As the cliche goes, microservice architecture‘s greatest strength is also its greatest weakness. Having multiple independent services that are chained together into a solution certainly provides resilience, flexibility, scalability, portability, swifter development and many other benefits. But it does come at a cost; generally, more complexity, additional latency and more potential points of failure/trouble.
It’s also difficult to understand how the individual portions of a microservice-based application perform as a unit. I can easily monitor how each microservice in an application performs but I don’t necessarily understand how a problem at one point in a workflow affects the performance of other microservices.

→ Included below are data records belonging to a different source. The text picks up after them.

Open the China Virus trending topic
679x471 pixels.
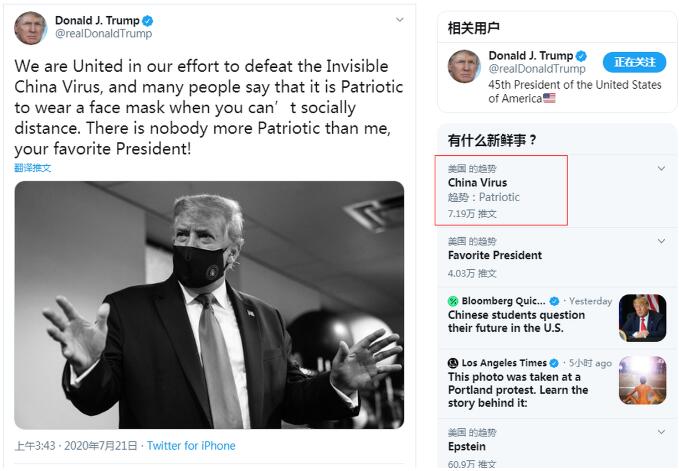tap(477, 183)
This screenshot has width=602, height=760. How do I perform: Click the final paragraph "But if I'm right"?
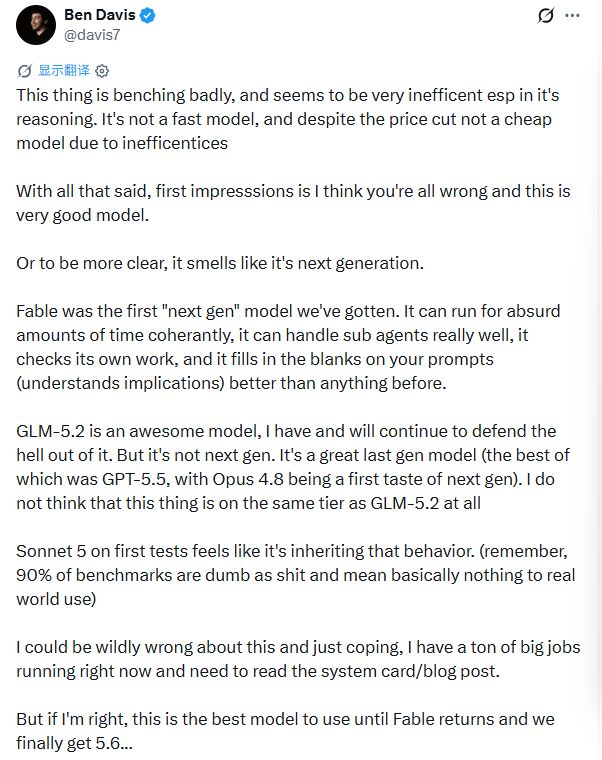285,731
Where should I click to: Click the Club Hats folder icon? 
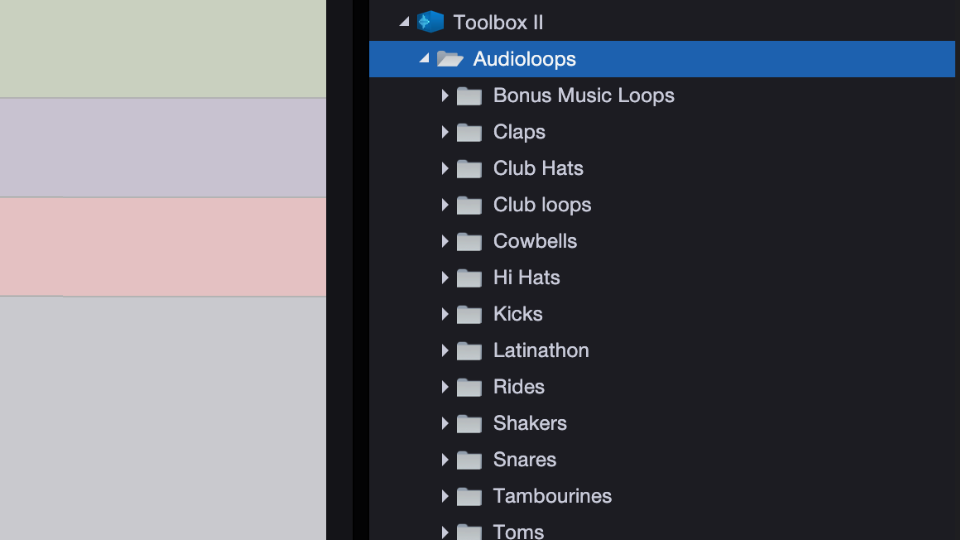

For example, if I have a microservice that handles authentication for several other microservices in a solution, what’s the effect of a 300 millisecond delay in that authentication microservice on the performance of the application as a whole? I know that 300 ms delay is being amplified because it’s central to several concurrent tasks, but how bad is it to overall application performance, really?
This applies to the underlying services within non-microservice-based architectures, too. For example, I may have a solution that is served from a single EC2 instance, but it may rely on DynamoDB and S3 to get things done. Latency among those requests affects performance of my solution, too.
X-Ray aims to provide a means of measuring and understanding performance among instances and services. To accomplish this task, a JSON payload, containing request identification and related metadata, is added to the HTTP header of each request. This payload, which Amazon calls a segment, is used to derive performance data for the request. According to Amazon, the granularity of this data is highly flexible, from a simple latency report all the way down to the performance of specific lines of code.
This data is sampled and aggregated by transaction. In other words, X-Ray groups data from end to end; that is, from the first resource call to the last one, needed to satisfy a unique request from the initiating service. So if I have a solution that requires calls to three EC2 instances, two SQS queues and one DynamoDB to send data back to the caller, all the performance data will be grouped together for that one transaction.
But I won’t see data for every single transaction: I will get a “service graph” that represents the performance among these instances and services over some time-span. Default time-spans are 1, 5, 15 and 30 minutes; and 1, 3 and 6 hours. You can expand this to a custom date and time range.
After doing so, X-Ray reports back average latency, request duration, response codes and – depending on your instrumentation – some traces (that is, each transaction) that went into producing that average. It also details the performance of every instance/service that is part of the trace, so you can quickly identify the bottlenecks and trouble spots for a given workflow, rather than having to divine it from individual services’ logs.
If you’re in DevOps, X-Ray promises to remove a significant headache and hours of work from your daily struggle.
X-Ray is in preview, so you need to sign up to use it.